Noch hat John Tolkin gar nicht für Fußball-Bundesligist Holstein Kiel gespielt, aber dafür sorgt der Rekordtransfer der "Störche" abseits des Platzes für Wirbel. Der Amerikaner bedauert nun, dass er in den Sozialen Medien Posts im Zusammenhang mit Gender-Identität, der Corona-Pandemie und Verschwörungstheorien gelikt hat.
"Ich bedauere, dass Dinge, die ich in der Vergangenheit in meinen Social-Media-Aktivitäten gemacht habe, Menschen verletzt, irritiert oder beleidigt haben könnten. Das war nie mein Ansinnen", teilte Tolkin in einem von Kiel verbreiteten Statement mit: "Ich möchte an dieser Stelle zu 100 Prozent versichern, dass ich alle Menschen respektiere, unabhängig ihrer sexuellen Orientierung oder Geschlechtsidentität.
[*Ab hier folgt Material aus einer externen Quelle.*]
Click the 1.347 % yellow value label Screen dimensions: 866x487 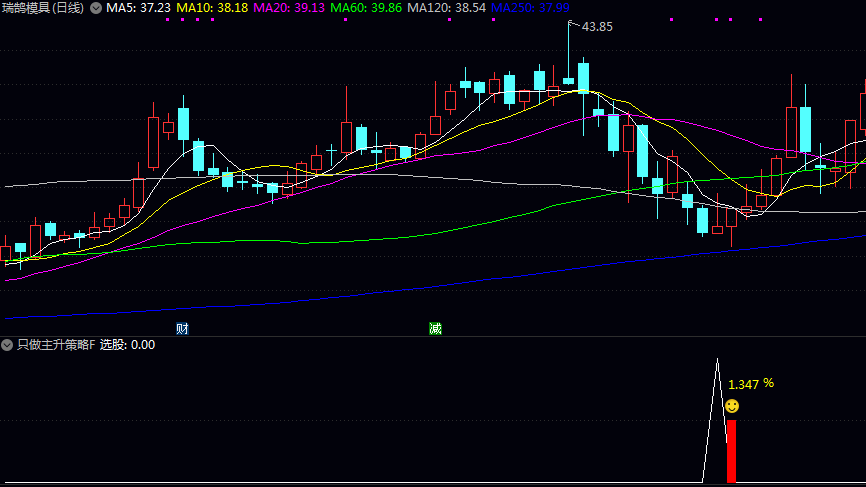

Ich beurteile Menschen immer danach, wie sie mich und andere behandeln."
"Ich trage weder homophobe noch in irgendeiner Form diskriminierende Gedanken in mir." John Tolkin
Holstein hatte den Transfer von Tolkin am Donnerstag perfekt gemacht, der 22 Jahre alte Linksverteidiger wechselt vom MLS-Team New York Red Bulls zum Tabellenvorletzten der Bundesliga. Medienberichten zufolge sollen die "Störche" zwischen 2,5 und 3 Millionen Euro für Tolkin bezahlt haben.
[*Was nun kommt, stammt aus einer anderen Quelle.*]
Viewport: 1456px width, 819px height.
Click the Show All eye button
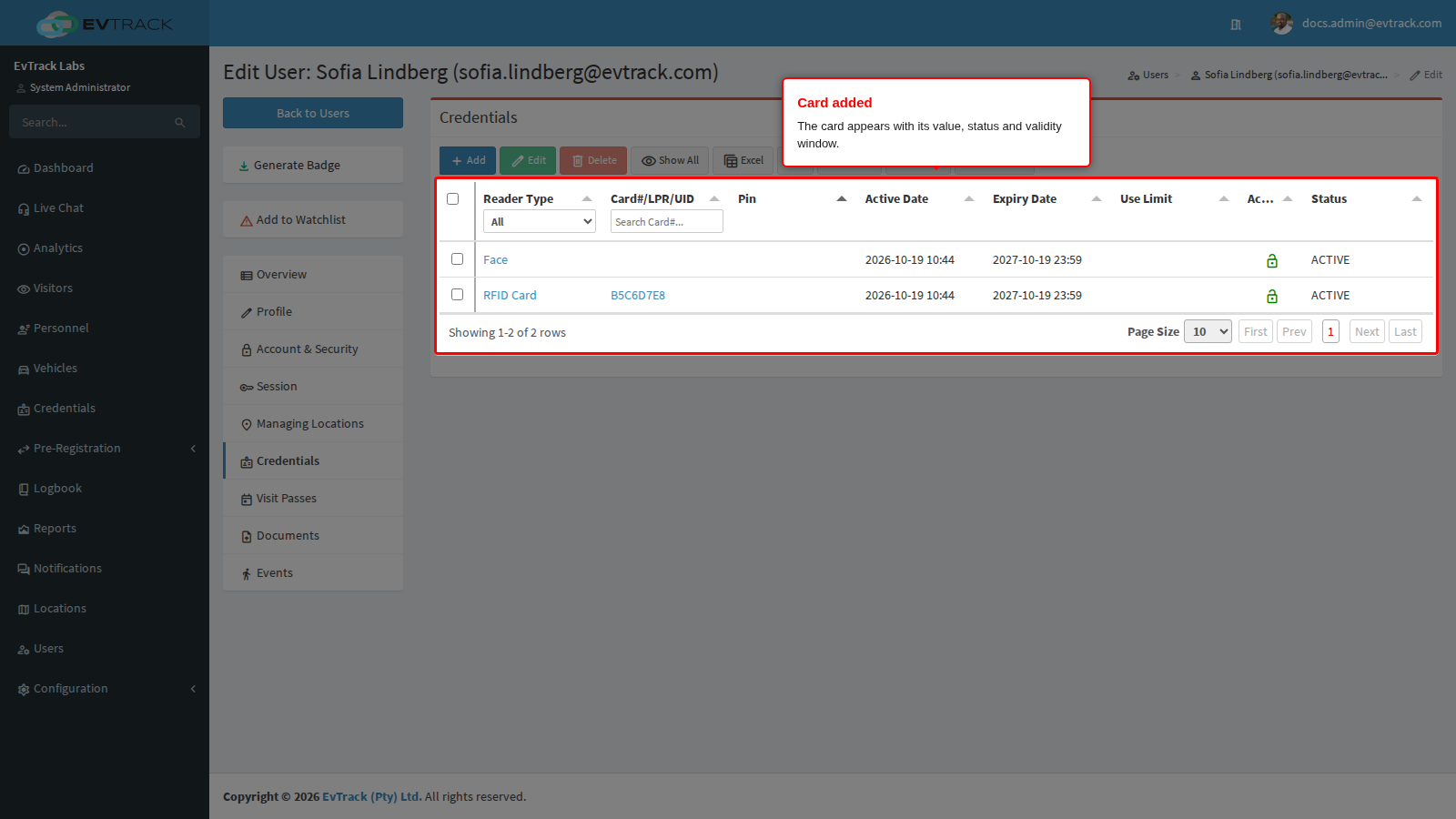[671, 160]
"John steht hinter der Vereinsphilosophie, und das beinhaltet ausdrücklich das Bekenntnis zu Vielfalt, Toleranz und gegen jede Form von Diskriminierung und Rassismus." Statement Holstein Kiel
Den Kielern waren die Social-Media-Aktivitäten vor dem Transfer bekannt, im Rahmen der Verpflichtung kam das Thema zur Sprache. "John hat uns in den Gesprächen glaubwürdig dargelegt, dass er mit diesen Likes niemanden verletzen oder beleidigen wollte", hieß es in einer Mitteilung. Der Spieler stehe "hinter der Vereinsphilosophie, und das beinhaltet ausdrücklich das Bekenntnis zu Vielfalt, Toleranz und gegen jede Form von Diskriminierung und Rassismus". Die Werte sind Teil der Kieler Nachhaltigkeitsstrategie unter dem Punkt "Für die Menschen".
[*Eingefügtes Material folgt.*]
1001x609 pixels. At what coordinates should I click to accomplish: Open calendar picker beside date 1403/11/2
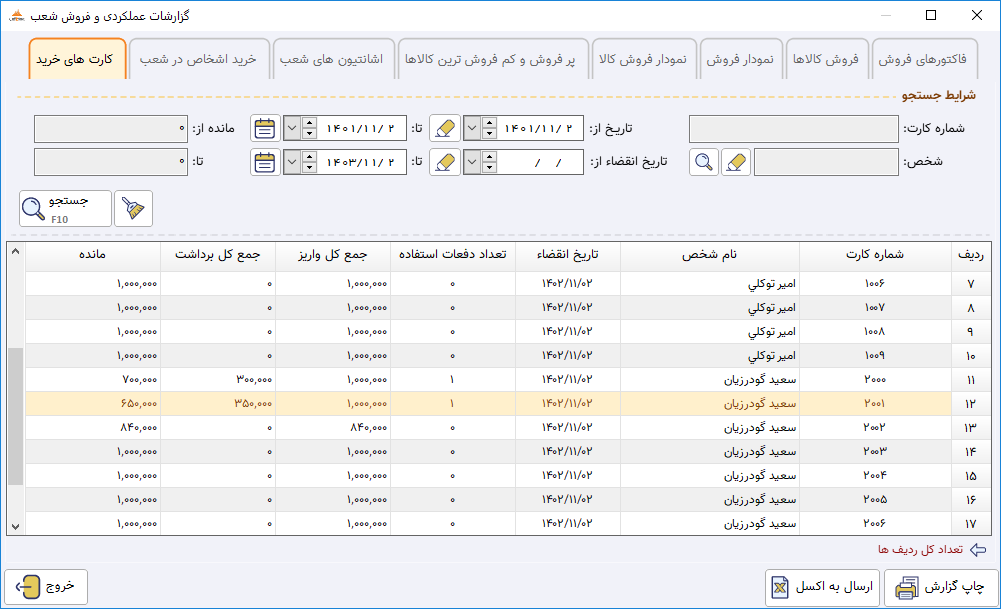click(264, 162)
Ähnlichkeit zum Fall Felix Nmecha
Der Vorgang erinnert stark an den Wechsel von Felix Nmecha vom VfL Wolfsburg zu Borussia Dortmund vor eineinhalb Jahren. Der Mittelfeldmann hatte damals nach Ärger wegen seiner Social-Media-Aktivitäten beteuert, er liebe alle Menschen. Die BVB-Bosse sagten, Nmecha habe sie "in intensiven Gesprächen absolut davon überzeugt, dass er kein transphobes oder homophobes Gedankengut in sich trägt" - und den Wechsel gegen den großen Widerstand eines Teils der Fanszene durchgezogen.
Anhänger der "Flatearther"-Szene?
Welche konkreten Aussagen in Tolkins Posts gemeint sind, ließ die KSV Holstein nun offen. Schon in der Vergangenheit hatte sich Tolkin in einem US-Interview während seiner Zeit bei der US-Nationalmannschaft während der Olympischen Spiele in Paris für seine Aktivitäten entschuldigt.
Bei den Beiträgen, die er mit einem Gefällt-mir-Button markiert hat, soll es sich auch um einen Post der sogenannten "Flatearther"-Szene handeln. Diese Bewegung vertritt die Auffassung, dass die Erde eine Scheibe statt einer Kugel ist. Vor allem in den Vereinigten Staaten hat diese Theorie einige Anhänger.
Tolkin: "Ich will mich auf den Fußball konzentrieren"
In seinem Freundeskreis und seinen Mannschaften treffe er "immer wieder auf unterschiedlichste Menschen, und ich habe zu denen stets eine enge und vertrauensvolle Beziehung. Darum möchte ich klarstellen, dass ich weder homophobe noch in irgendeiner Form diskriminierende Gedanken in mir trage", sagte Tolkin: "Das lässt sich mit meinen persönlichen Werten, die mir von Kindheit an vermittelt wurden, nicht vereinbaren. Daher schmerzt es mich jetzt umso mehr, dass mein Start hier bei Holstein Kiel von diesem Thema begleitet wird. Ich will mich auf den Fußball konzentrieren und dem Verein und der Mannschaft sportlich helfen."
Das kann der Amerikaner womöglich schon am Sonnabend (15.30 Uhr, im NDR Livecenter) tun. Dann empfangen die Kieler die TSG Hoffenheim zu Hause und wollen nach dem fulminanten Jahresauftakt gegen Dortmund den nächsten Sieg einfahren.